58,嗚呼、働き者が征く。
まぁ、〈王〉が部外者であるおれたちに依頼するのは、筋は通っている。
黒幕によって、〈王〉は〈紫陽夢〉掃討に乗り出さなければならない状況に追いやられた。
そうしなければ、上層エリアの市民が納得しないだろう。
となると、陰で動けるおれたち『よそ者』こそが、切り札となる──。
──のかもしれんが、また命をかけるのか。
「やるか、スゥ?」
「もちろんだよ、リッちゃん! 破壊テロを行うなんて、断じて許せない! それに、まだガーディアン召喚函を使いきったとも限らないからね」
確かに。
そもそも、ガーディアン召喚函の出どころはどこだろう?
だいたい『守護者』を使って無差別に破壊工作を行うというのも、不可解といえば不可解。

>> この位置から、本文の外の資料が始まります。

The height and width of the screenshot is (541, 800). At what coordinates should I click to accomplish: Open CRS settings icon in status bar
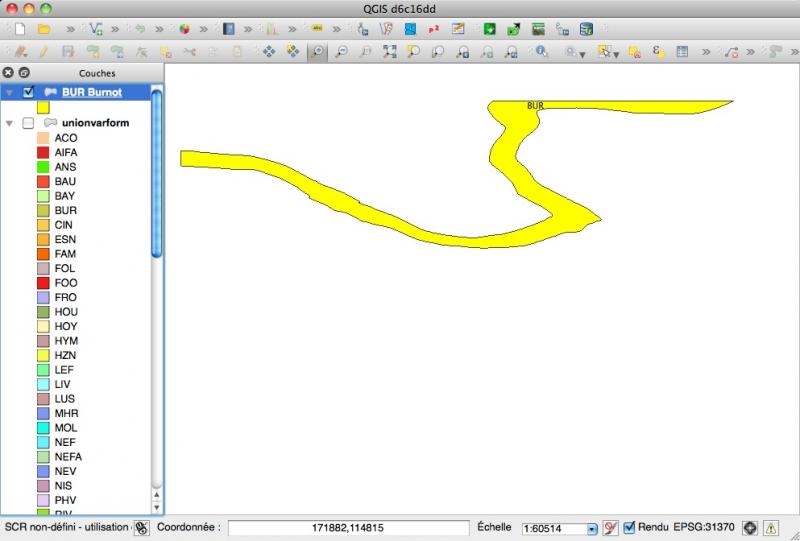750,527
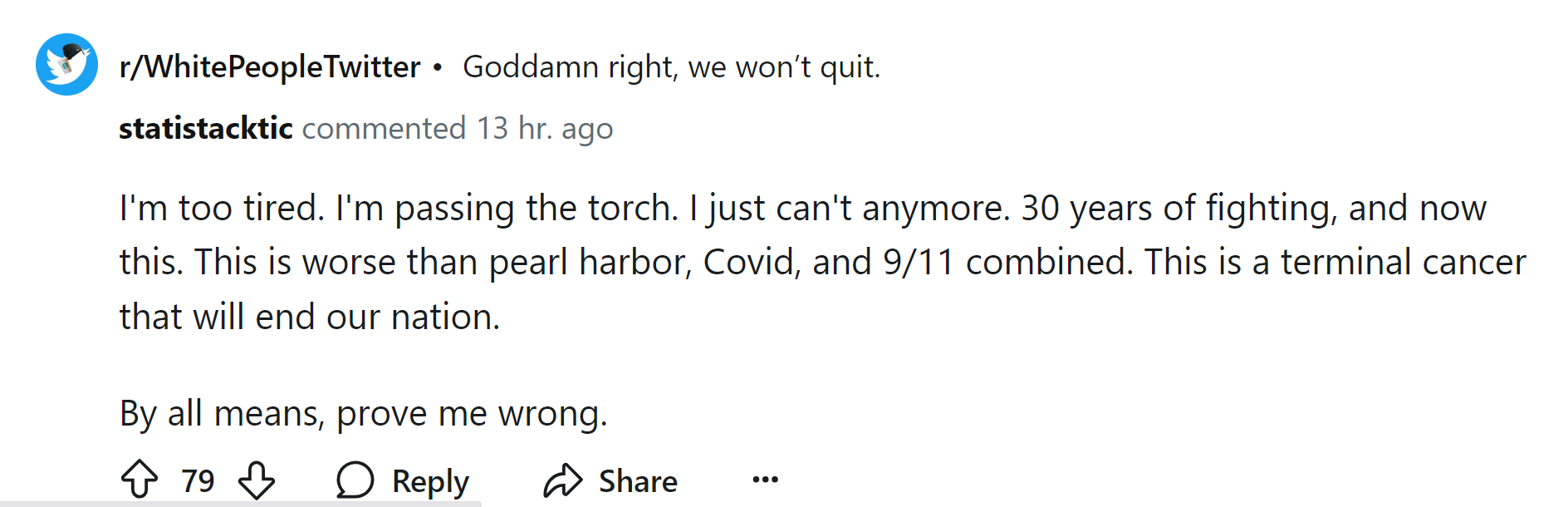Open the r/WhitePeopleTwitter subreddit link
Screen dimensions: 1568x507
270,66
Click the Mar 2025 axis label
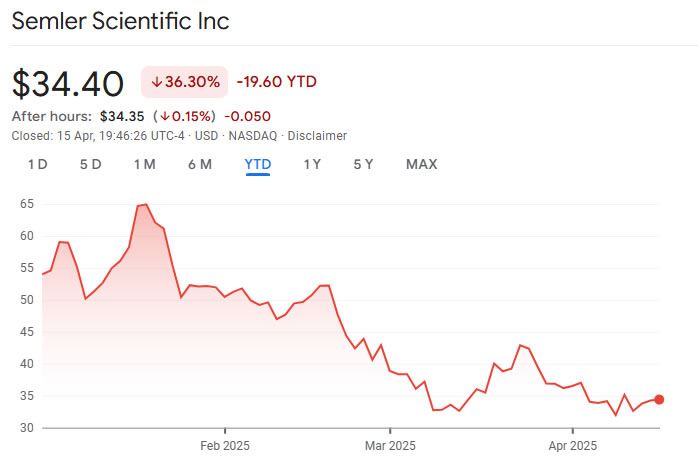The width and height of the screenshot is (698, 462). pos(388,445)
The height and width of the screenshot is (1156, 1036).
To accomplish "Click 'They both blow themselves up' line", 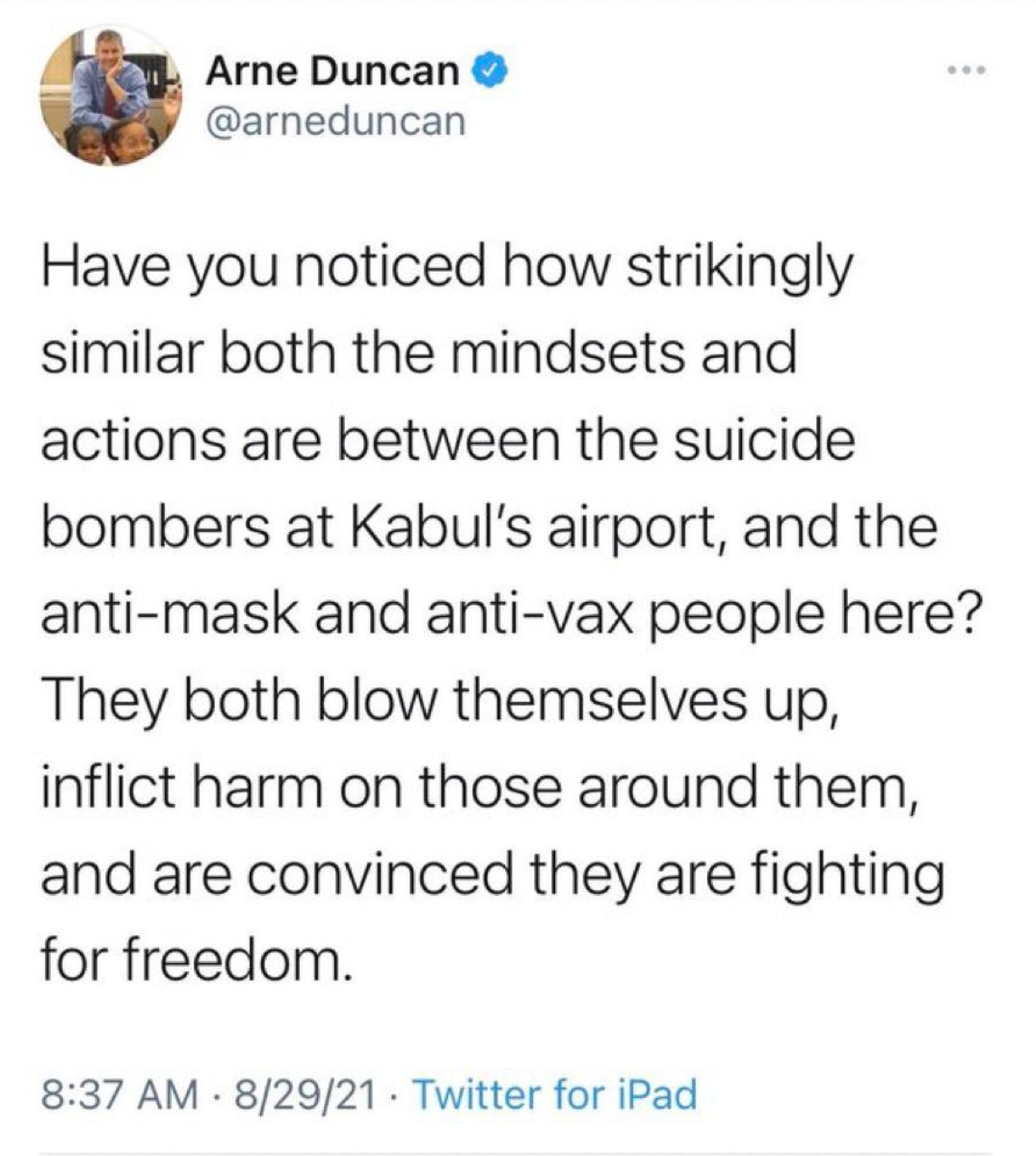I will pyautogui.click(x=439, y=700).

手元に破壊工作に使えそうなのが、ガーディアン召喚函だけだったのかもしれないが。
なんで、そんなに大量に持っていたんだろう?──そして大量にあるのならば、まだまだ在庫がある恐れも。
「なら、急いで黒幕を突き止めるしかないな」
おれとスゥの会話を聞いていたマイリーが、呆れた様子で言う。
「バっカバカしい。黒幕なんてものがいるかどうかも分からないのに。仮にいたとしても、それはもうこの都市の問題でしょう。あんたが首を突っ込む必要はないのに、それでもやるわけ?」
スゥが、おれのために胸を張って言うのだ。
「もちろん! なぜならばリッちゃんは、お人よしだからだよっ! ね、リッちゃん?」
「………………いやそこはせめて、『リッちゃんは義侠心に満ち溢れているからだよ』とかにしとけよ」
マイリーは首を横に振って、
「付き合いきれないわ。あたしは、付き合わないわよ。あんたたちだけでやりなさい」
ここでマイリーという戦力がなくなるのは、かなりの痛手だな。
癪だが──バッファーであり、かつ単体でもスゥ並みのアタッカーなのだから。
働かねばならないのならば、仲間は多いにこしたことはないし。嗚呼、働き者なおれ。
「まてよ、マイリー。お前、師匠のために、おれが殺されないよう助太刀に来たんだろう? 〈四鴈〉の、アンガスとかいう奴から」
「そのつもりだったけど──仮にアンガスが動いているのなら、ここにもう到達いるはずなのよ。遅すぎるわ。誤った情報をつかまされたのかもしれない。その点を確かめに、いったんこのレグを出る、と言っているのよ」
「聖都まで戻るのか?」
「そこまで戻らなくても、連絡手段くらいあるわ。とにかく──あたしはここで、手を引く。あとは、あんたたち三人で頑張ることね」
そう言うなり、マイリーは本当に立ち去ってしまった。
「三人……あいつ、数も数えられなくなったか。あいつが抜けたことで、もうおれとスゥの二人だけじゃないか」
「………あの、わたしもいます。ごめんなさい!」
という声が、ふいに近くのテーブル下から聞こえた。
そして怯えた様子で、小柄な少女がはい出してくる。
「あ、エンマ! そうだよな! お前がいたよな! 最強のヒーラー!」
「……いいんです。忘れられることは嬉しいことですし。一瞬、このままテーブルの下で隠れていようかとも思ったのですが。わたしにも、少しは冒険者魂があります。ガーディアンの破壊工作を行った黒幕には、わたしも、怒りを覚えているんです」
「だよな。それこそが冒険者魂だ。といっても──黒幕の手がかりはゼロだが」
「はい。ただ、捜査は足で稼げ、ともいいますし。ここを出ませんか?」
引きこもりのエンマが、外に出たがっている。
何か伝えたい情報があるのかもしれない。
それは〈王〉やケイには聞かれたくない内容。
おれは〈王〉に目礼してから、スゥ、エンマを連れて、その建物を後にした。
しばらく路地を歩き、〈王〉の尾行者がいないことを確認する。
今回はちゃんと。
「エンマ。何か、話したいことがあるんだろ? もう大丈夫だ」
「はい……黒幕の手がかりは分かりません。ですが、何か情報を持っていそうな人の心当たりなら、あります」
「情報源か? 誰がいるんだ?」
ここでエンマも、なかなかの切り札を持っていたことを明かす。
「〈紫陽夢〉のリーダーです」
「それは……大物だな。どこに行けば、会えるんだ?」
「リクさんたちもお邪魔した、あの居酒屋ですよ」
あの居酒屋……ということは、ヴェンデルが、リーダーなのか。